Surrogation is intensified when managerial compensation is tied to a performance metric but somewhat mitigated when multiple metrics are incentivized.14 Surrogation is not fueled solely by compensation but reflects a more fundamental tendency of human beings to rely on simplifying heuristics to make choices in complex situations, even in the face of ample evidence that they are inaccurate.15 When performance metrics are applied to increasingly complicated processes, the problem worsens and is magnified by cynicism about their accuracy. Some authorities believe that these corrupting influences are a nearly inevitable consequence of rigid performance measurement systems, particularly when they are perceived to be punitive. Examples abound in not only business and finance but also such diverse fields as public and private education, policing, and the military.16

The passionate embrace of performance measurement by the US health care system has produced an unbridled proliferation of metrics that has been decried by the National Academy of Medicine.17 In response, a federal/industrial complex has evolved to “help” hospitals and providers to survive in this jungle.
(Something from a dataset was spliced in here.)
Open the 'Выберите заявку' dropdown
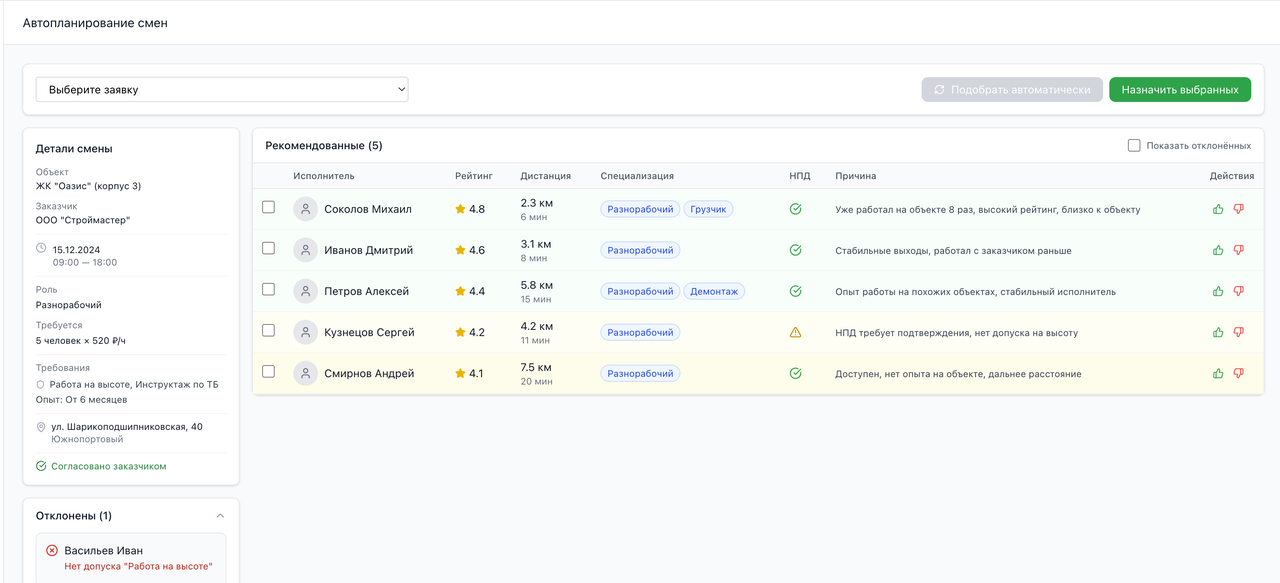This screenshot has height=583, width=1280. [x=222, y=89]
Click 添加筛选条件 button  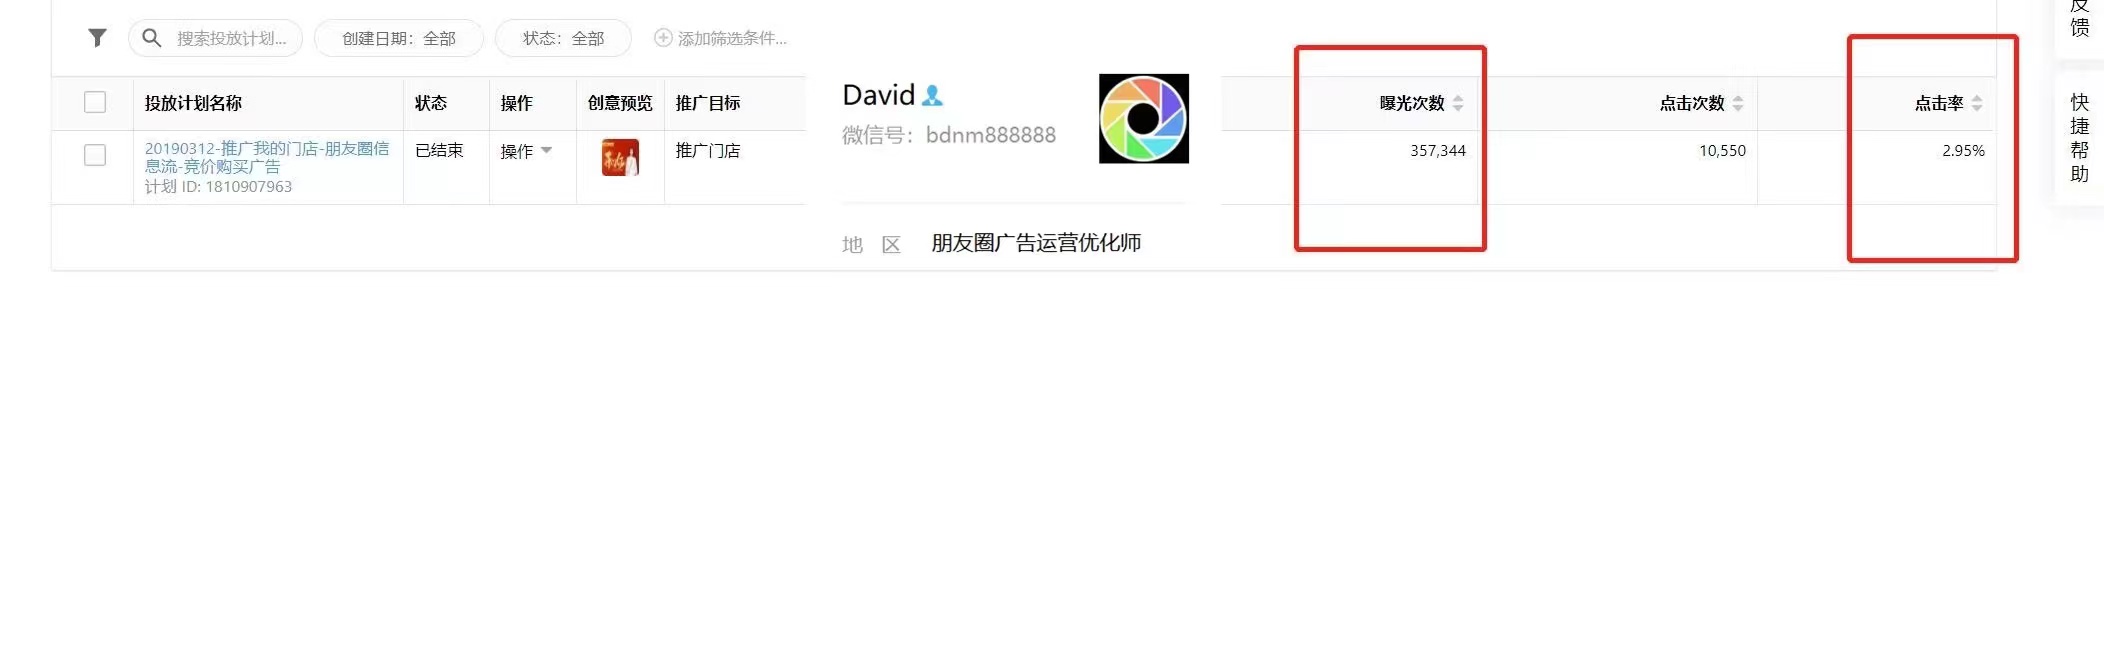tap(720, 38)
The systems established to cope serve as distractions from true strategic goals and induce information overload that can distract clinicians in ways deleterious to patients such as overlooking abnormal labs or X-rays.18 Moreover, there is growing evidence that the quest to achieve ever more marginal gains risks further alienating the workforce among whom morale is already low.19

There should be no argument that attention to sizable differences in key metrics such as observed by Price et al. related to inpatient experience, demand attention. Nonetheless, the myopic focus on current metrics diverts attention from critically important aspects of health care, such as whether diagnoses are correct, whether treatments administered are appropriate, and if patients’ symptoms and function are improved by treatment. To address such complex questions will require not only a fresh approach to how we measure and value health care but also development of sophisticated, intelligent systems that bring to bear all relevant information and our best modern technology to help providers make the best clinical decisions and do the right thing, which is what we all strive to do.